-- Exercise prompt --
With the images removed, transcribe the listing that follows exactly.

-- Input material --
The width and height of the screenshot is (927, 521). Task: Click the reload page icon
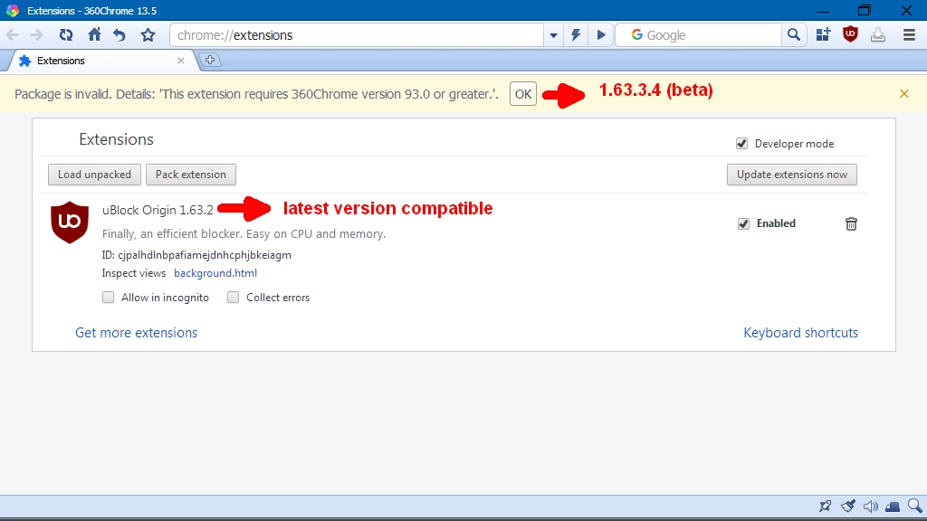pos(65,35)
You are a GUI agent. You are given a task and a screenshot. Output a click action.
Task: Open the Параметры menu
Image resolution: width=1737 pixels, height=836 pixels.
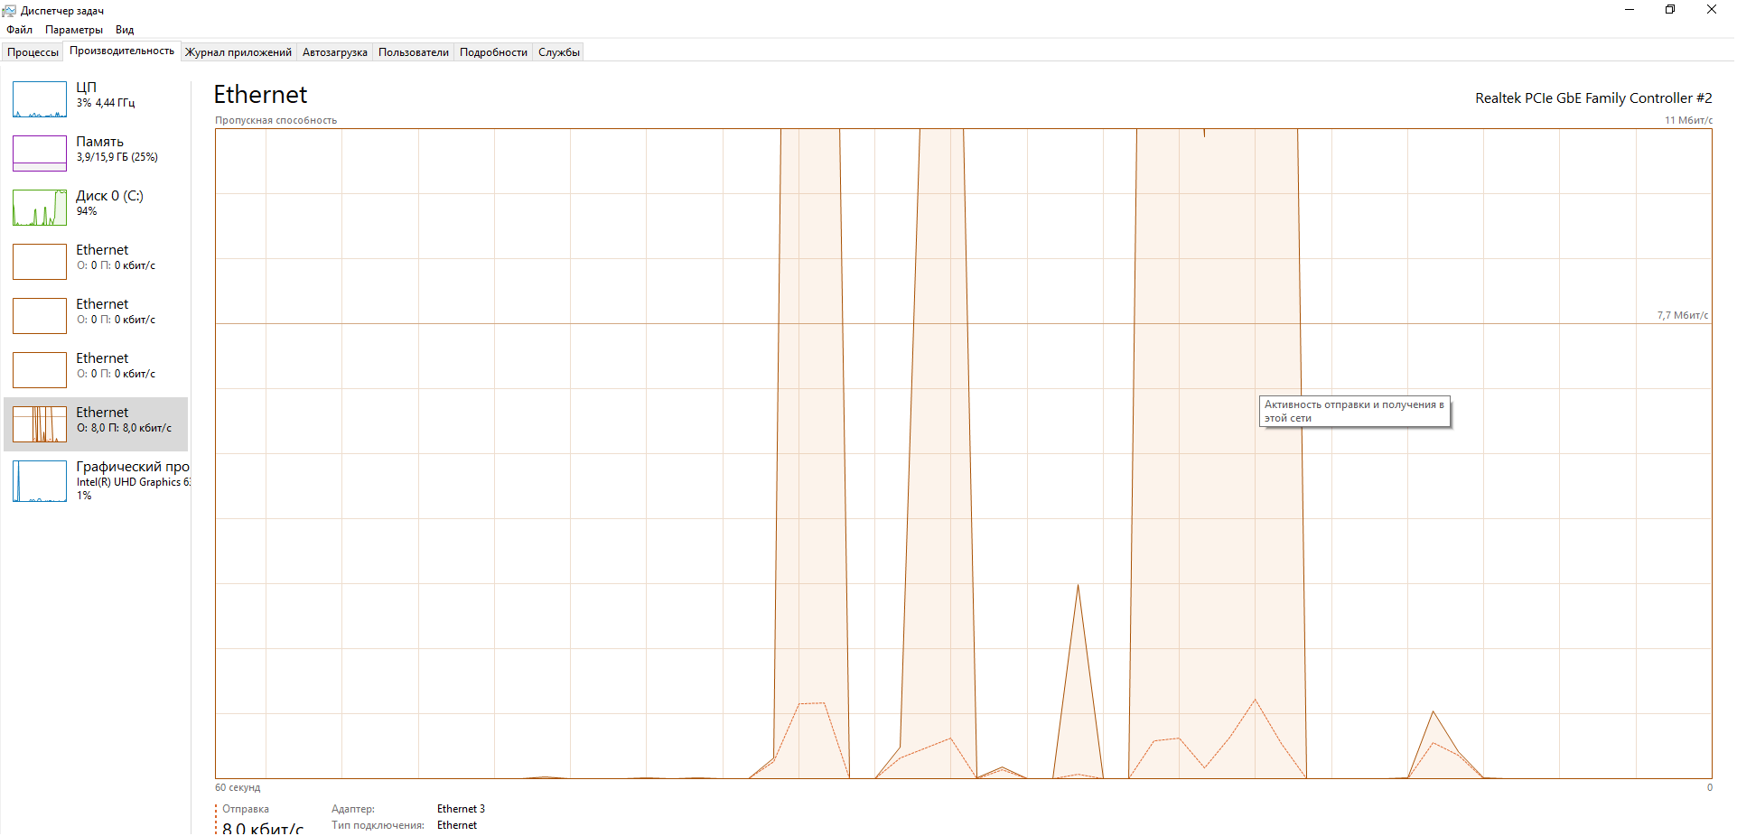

-- Exercise solution --
The width and height of the screenshot is (927, 521). Task: Click the reload page icon
pos(65,35)
You are a GUI agent. You are given a task and a screenshot. Output a click action.
Task: Open the Параметры menu
Image resolution: width=1737 pixels, height=836 pixels.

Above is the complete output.